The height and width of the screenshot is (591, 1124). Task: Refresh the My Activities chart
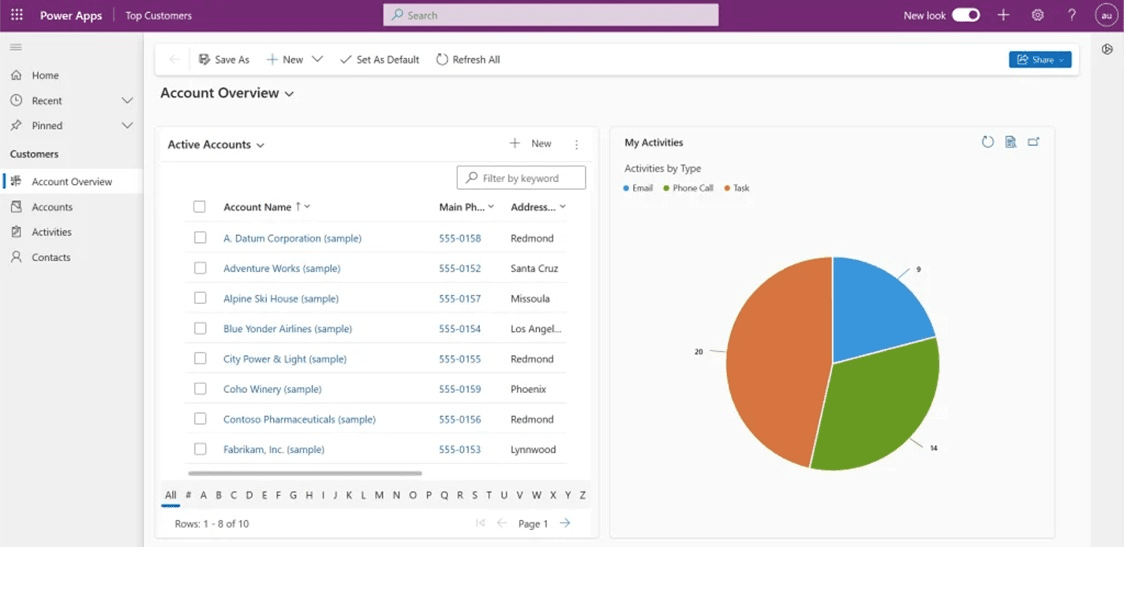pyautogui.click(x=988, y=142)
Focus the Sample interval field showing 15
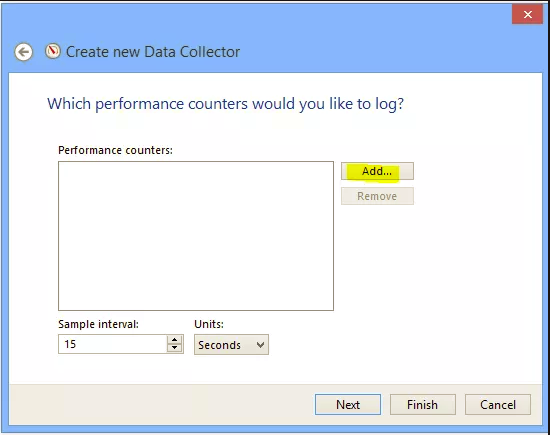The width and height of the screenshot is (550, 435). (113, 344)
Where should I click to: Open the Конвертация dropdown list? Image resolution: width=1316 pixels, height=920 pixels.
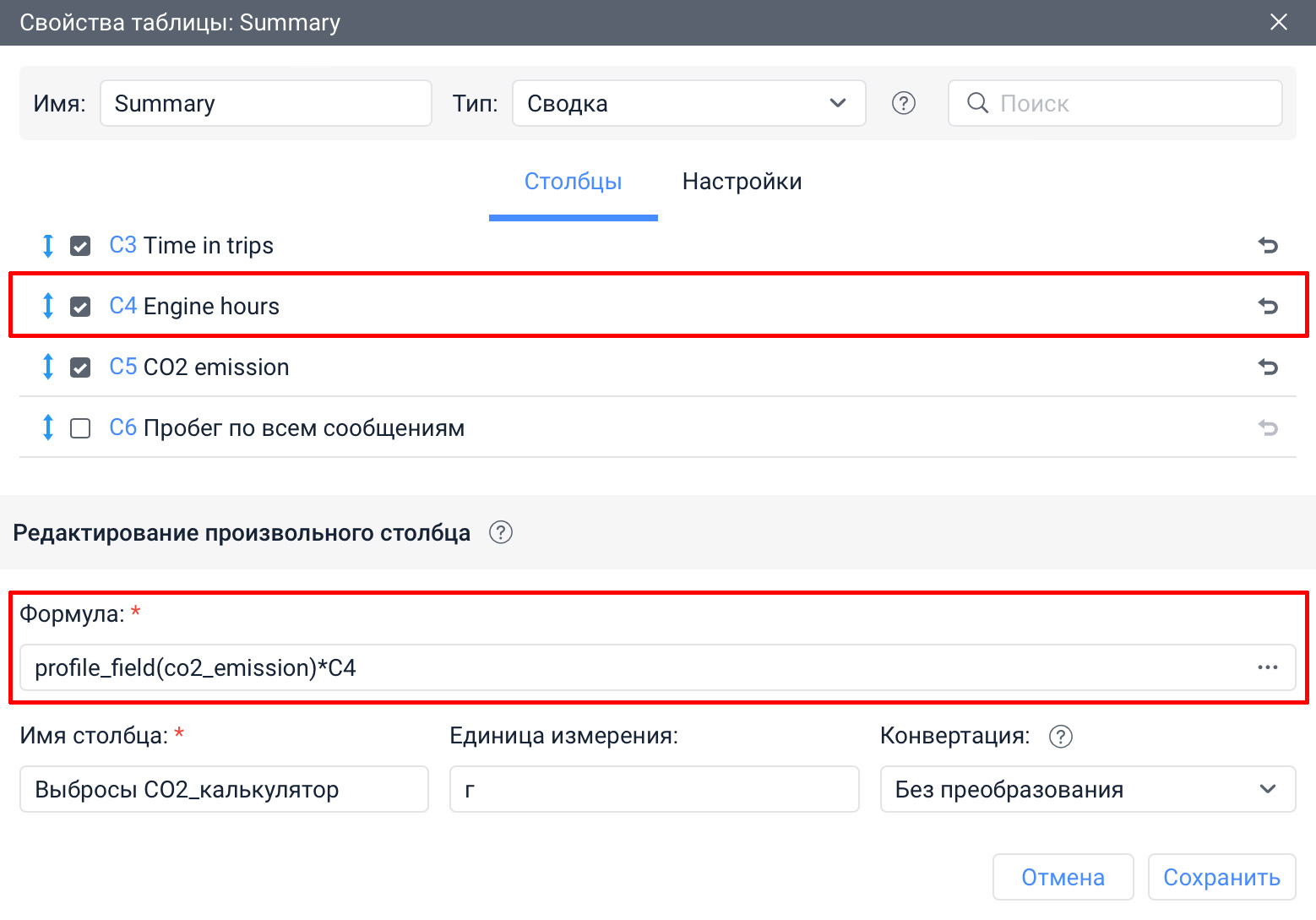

REQUEST:
Rewrite the lines above as a numbered list, skipping any blank lines and leaving out the pictures.

RESPONSE BELOW:
1. The height and width of the screenshot is (591, 1124). Task: Refresh the My Activities chart
2. pyautogui.click(x=988, y=142)
3. Focus the Sample interval field showing 15
4. The width and height of the screenshot is (550, 435). (113, 344)
5. Where should I click to: Open the Конвертация dropdown list? Image resolution: width=1316 pixels, height=920 pixels.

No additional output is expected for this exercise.